INFORMAZIONI SUL REIKI
''ORIGINALE"
'Revisionisti Reiki' o
'fabbricanti
di miti Reiki'?
di
James Deacon
Copyright
© 2002/3
(www.aetw.org/Reiki.html)
tradotto e
pubblicato con l'autorizzazione dell'Autore
Takata-Sensei portò la tecnica di
guarigione Reiki dal Giappone in Occidente (Hawaii) alla fine degli anni
trenta (aveva ricevuto l’iniziazione a Master, da Hayashi-Sensei, nel 1938) e,
insieme alla tecnica Reiki vera e propria, arrivò la storia di Usui Sensei e
delle origini di Reiki (credo familiare, a chiunque abbia mai frequentato un
seminario Reiki del lignaggio "Takata" )
Questa "versione autorizzata" della storia di Reiki è rimasta
incontestata fino, ed oltre, la morte di Takata-Sensei (avvenuta nel 1980),
di fatto fino alla seconda metà degli anni 80, quando cominciarono ad emergere
i primi ritagli di "nuove" informazioni, che suggerivano possibili alternative
alla storia comunemente accettata che riguardava Reiki e le sue origini.

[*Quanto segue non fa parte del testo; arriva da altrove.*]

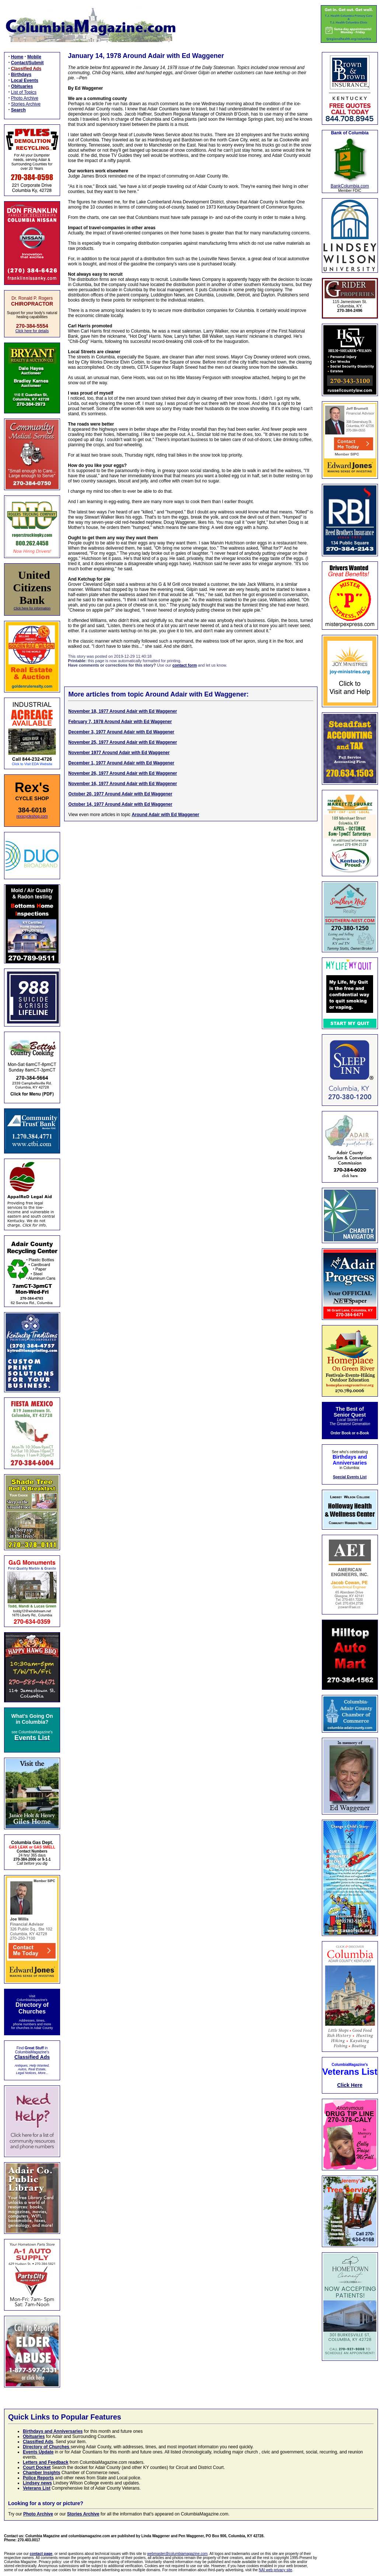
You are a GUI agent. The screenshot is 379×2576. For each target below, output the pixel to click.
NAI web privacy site (275, 2570)
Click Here (349, 2085)
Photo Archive (24, 98)
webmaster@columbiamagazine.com (177, 2554)
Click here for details (32, 331)
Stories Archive (26, 104)
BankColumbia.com (350, 186)
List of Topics (23, 92)
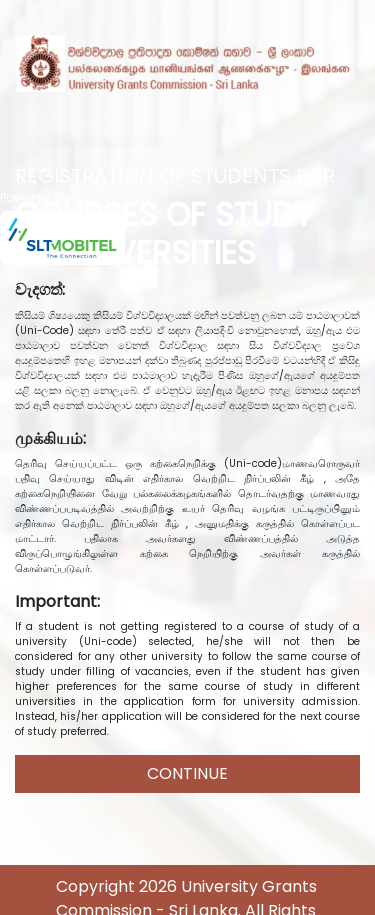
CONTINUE (187, 773)
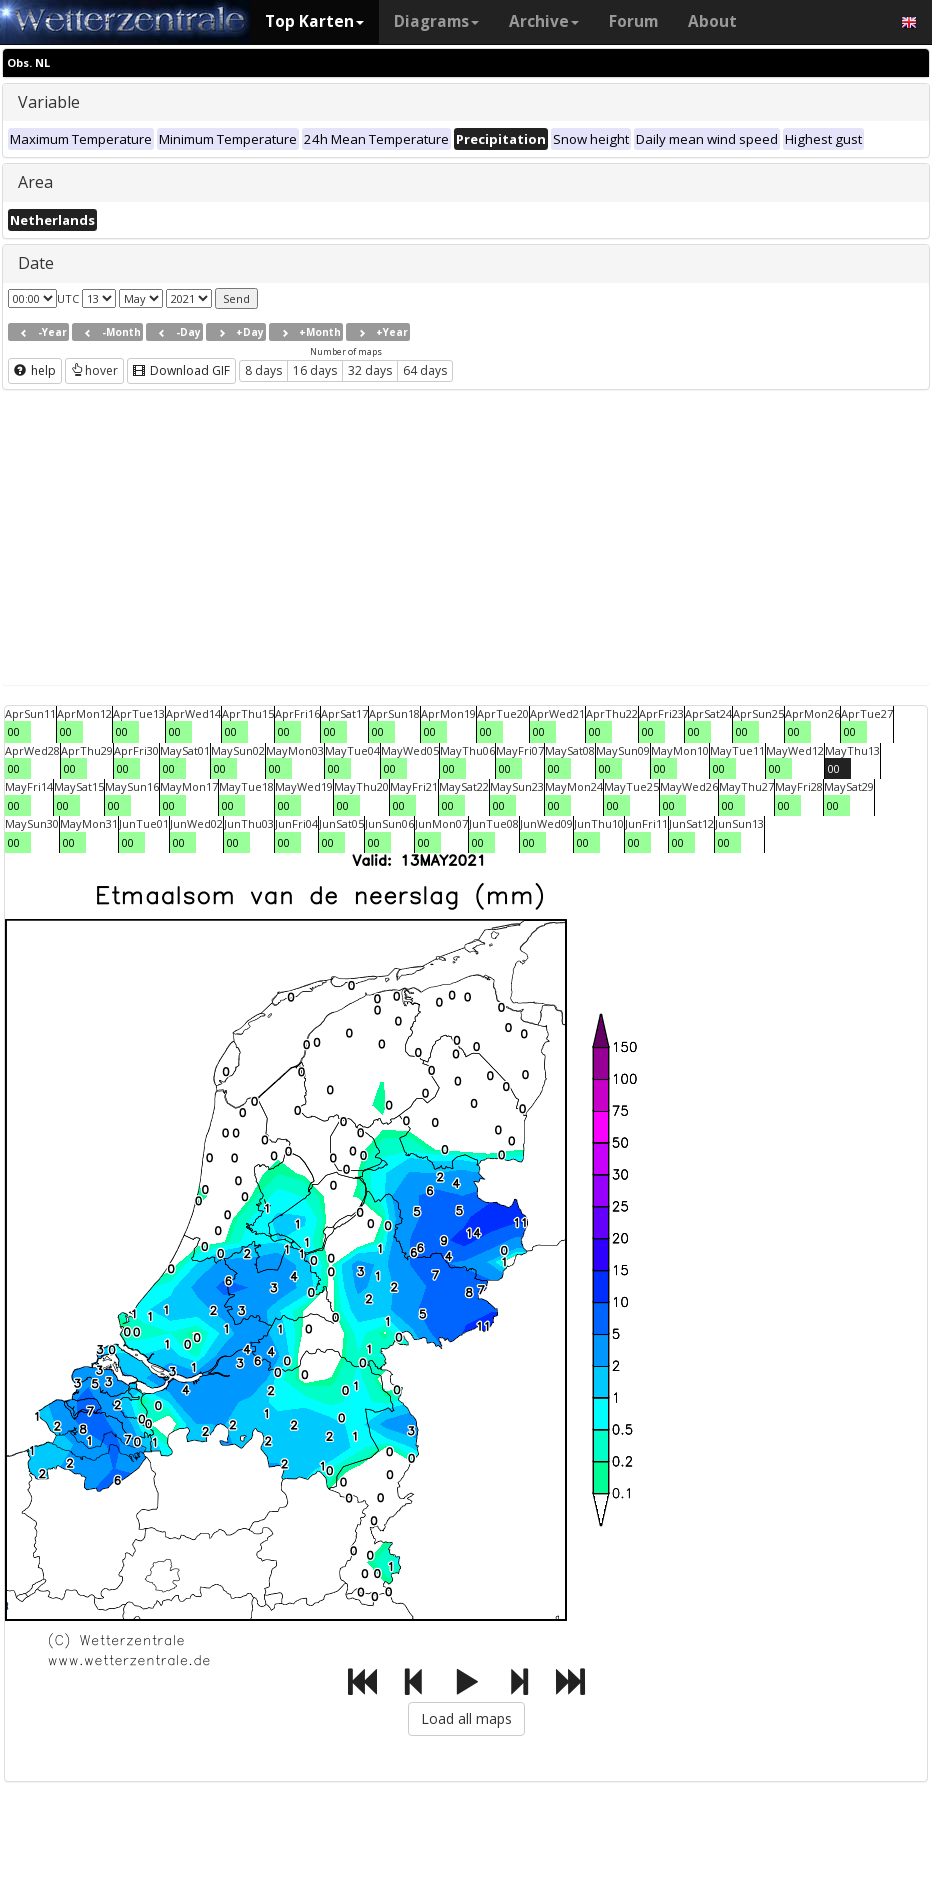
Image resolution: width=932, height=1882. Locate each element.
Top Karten (314, 21)
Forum (633, 21)
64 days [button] (425, 370)
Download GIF (181, 370)
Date (36, 263)
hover (94, 370)
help (35, 370)
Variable (49, 102)
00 (14, 731)
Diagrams (436, 21)
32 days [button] (370, 370)
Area (35, 182)
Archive (544, 21)
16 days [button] (315, 370)
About (712, 21)
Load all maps (466, 1718)
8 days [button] (263, 370)
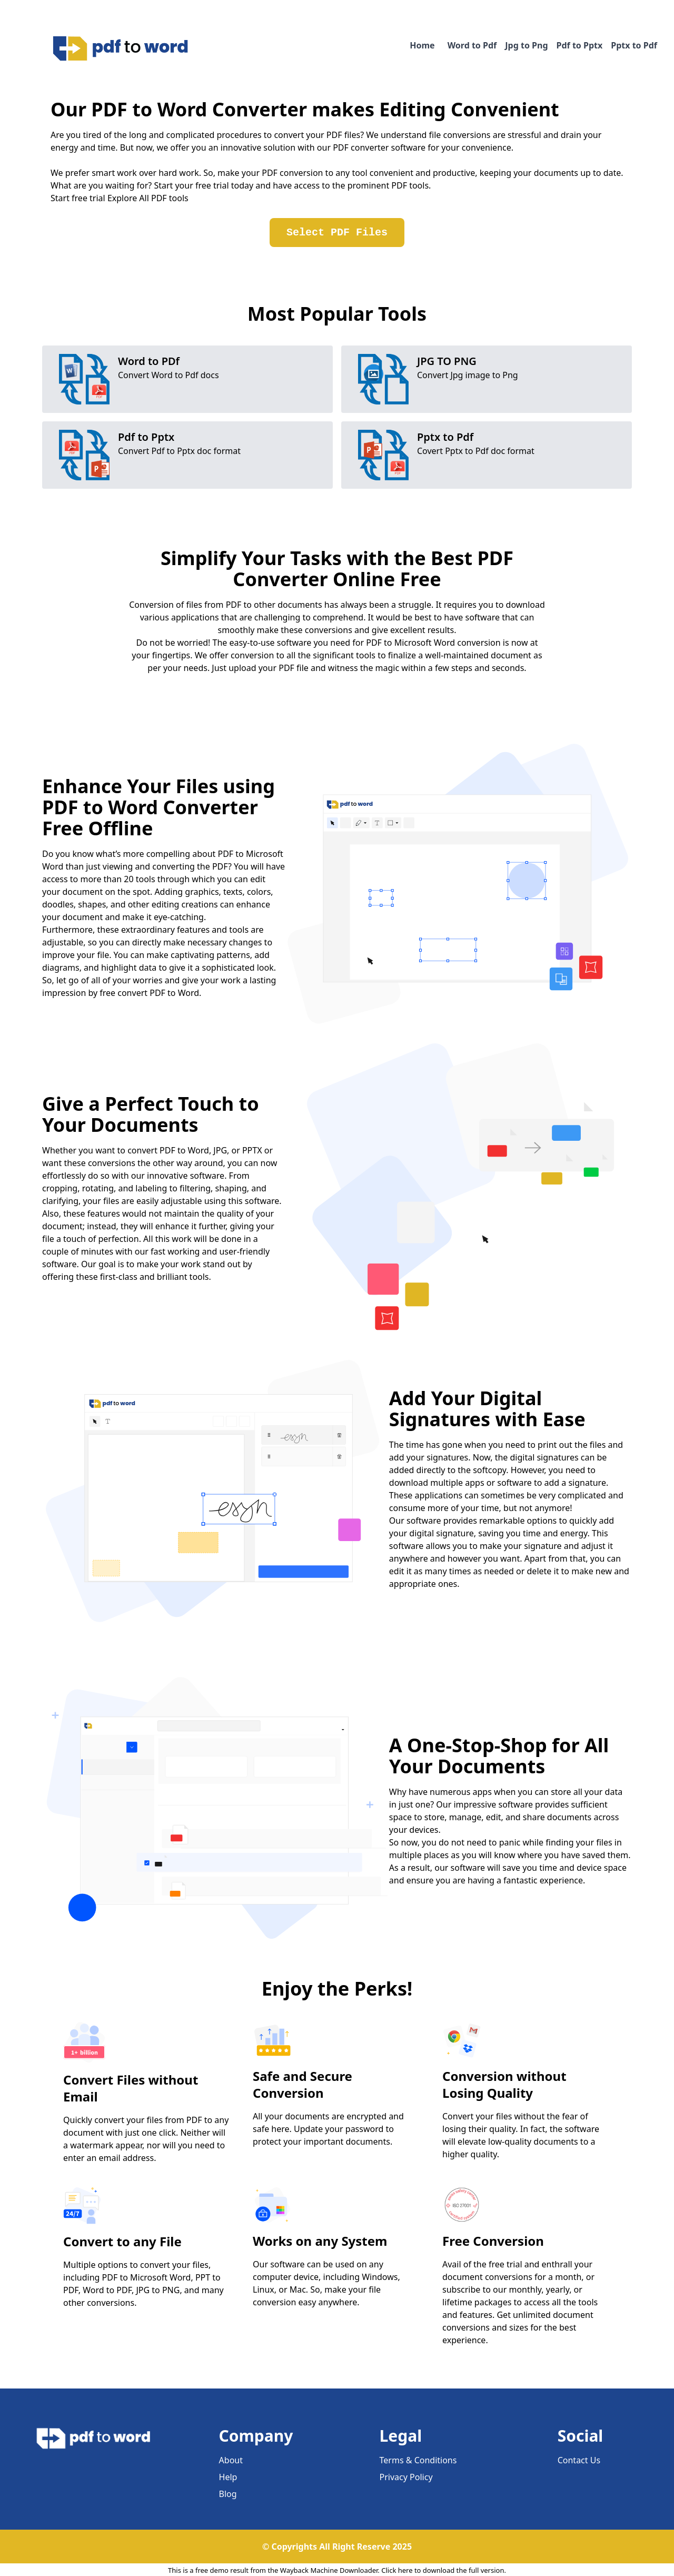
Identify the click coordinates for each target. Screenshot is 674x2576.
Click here (396, 2570)
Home (422, 45)
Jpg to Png (526, 45)
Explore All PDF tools (148, 198)
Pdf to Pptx (580, 45)
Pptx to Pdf (634, 45)
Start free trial (78, 198)
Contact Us (579, 2460)
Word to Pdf (472, 45)
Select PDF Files (337, 232)
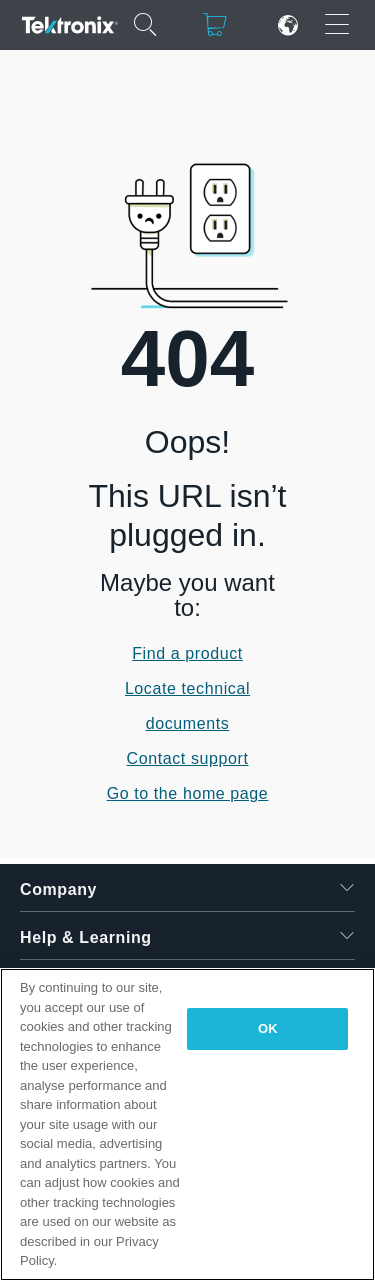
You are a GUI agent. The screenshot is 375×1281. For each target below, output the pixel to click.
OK (268, 1028)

In seguito, quando fu scoperto che diversi dettagli della storia di
Reiki, così come era stata insegnata da Takata-Sensei, non
potevano essere confermati e che, in alcuni casi, poteva in realtà essere
"dimostrato" come la storia non fosse accurata, molti praticanti Reiki si
sentirono confusi ed altri persino traditi. Vi furono anche moltissimi che, avendo precedentemente
raccontato la "storia di Reiki" con atteggiamento reverenziale, non poterono
( o non vollero) dissociarsi in fretta da questo
"travisamento dei fatti" .
Tuttavia, in seguito molti di noi, dopo aver riflettuto, hanno senza dubbio
compreso quello che poche anime, più illuminate di noi, avevano compreso fin
dall’inizio; ossia che "la storia di Reiki" era esattamente quello: una
storia o, più precisamente, una "storia didascalica", una Parabola per
arrivare, ed insegnare, al Cuore ("Fatti di Cuore") e non una storia di eventi
per occupare l’intelletto ("Fatti di Testa").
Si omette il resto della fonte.